Il y a une Fédé UMP rue de la Pompe ? Leurs smartphones s’ouvrent comme des poudriers. Elles balancent des oeillades sous la forme de sms en phonétiques. » Tu sais qui est là ? » » Non … » » C’est Charles, tu sais, le petit blond, il est dans mon rallye « .
Mignonnet, le Charles, surgi quelques minutes et dix mètres plus tard. Il a les yeux bleus, une coupe de preppy. Il n’oublie aucune liaison en attendant l’hypothèse d’une aventure et le col de son polo Ralph Lauren, est relevé.Rien n’a changé. Il y a presque quarante ans, leurs parents qui étaient giscardiens ou UJP se fournissaient au même vestiaire.
> Sous la tente de mariage, servant de salle de presse, la bourrasque s’engouffre faisant voler les copies du discours. « Seul le prononcé, fait foi » rappelle la mention d’usage. Une consoeur italienne s’inquiète. » C’est toujours comme ça ? » Elle voudrait suivre le meeting au milieu de la foule, sentir les ondes et les fluides traversant ce grand corps frémissant. Oui, mais en plein vent, au risque d’une averse,ce n’est pas très confortable.
À défaut d’une place assise au banc des correspondants elle se visse sur un ridicule tabouret de pmu complété d’un guéridon surélevé. On lui conseille de rester dans l’axe de l’écran plat, le steeple chase va commencer.
Copé, Fillon, Juppé, l’im-payââ-ble Gaudin, se succèdent. Des cracks ? Si l’on veut. L’important c’est de durer.
Dans un clip façon « L’Oréal », Véronique Genest sème ses taches de rousseur et ses opinions pondérés.
Pour elle, il n’ y a pas photo, c’est Sarko. Nadine Trintignant le dit aussi. On comprend moins bien, peut-être à cause de ses lèvres botoxées. Lelouch (Claude) suit . C’est la séquence chabadabada et ciné nostalgie.
Pas de chance pour Guillaume Peltier. Le yearling tourangeau devait un galop d’essai mais le président candidat a décidé de parler une demi heure plus tôt, au moment, exactement, où Hollande doit prendre le micro à Vincennes.
Le Peter Pan de la cellule riposte, le Mozart des sondages fait bonne figure, échangeant quelques mots complices avec les accrédités permanents de la caravane présidentielle. Franck Louvrier patron de la com’ élyséenne, depuis l’épopée de 2007, croise et patrouille dans cet aquarium encombré avec des airs de carnassier blasé.
> C’est fini, dispersion. Les nuages roulent sur la Concorde, couleur d’ardoise et de lila. La France n’est pas bleue, ni blanche, ni rouge, disait Mitterrand, elle est grise, jusque dans ses nuances infinies. Un expert.

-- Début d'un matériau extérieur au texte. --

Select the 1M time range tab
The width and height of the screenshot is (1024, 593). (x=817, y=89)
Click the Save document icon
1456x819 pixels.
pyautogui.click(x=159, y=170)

Rue Saint-Dominique déserte, un 4X4 jaillit du parking de l’Assemblée dans un bruit de paquebot. À travers les vitres fumées, on reconnaît le brushing un peu flappi d’Olivier Stirn. Navigant de la droite à la gauche, et réciproquement, élu de Vire (Calvados) un moment, il avait fini par se faire virer, traînant une vieille histoire de claque dans un colloque, assurée par des étudiants rétribués en loucedé.
Cent mètres plus haut remontant à grandes enjambées solitaires, Michel Barnier secoue son panache blanc. Quelles pensées l’agitent ? A quoi peut songer le commissaire européen au marché intérieur à cet instant ?
À cette histoire de BCE, peut-être, tirée du chapeau tout à l’heure, et au probable courroux des Allemands. Aux mises en garde de Mme Lagarde l’avant-veille. À ce rêve qui s’effrite.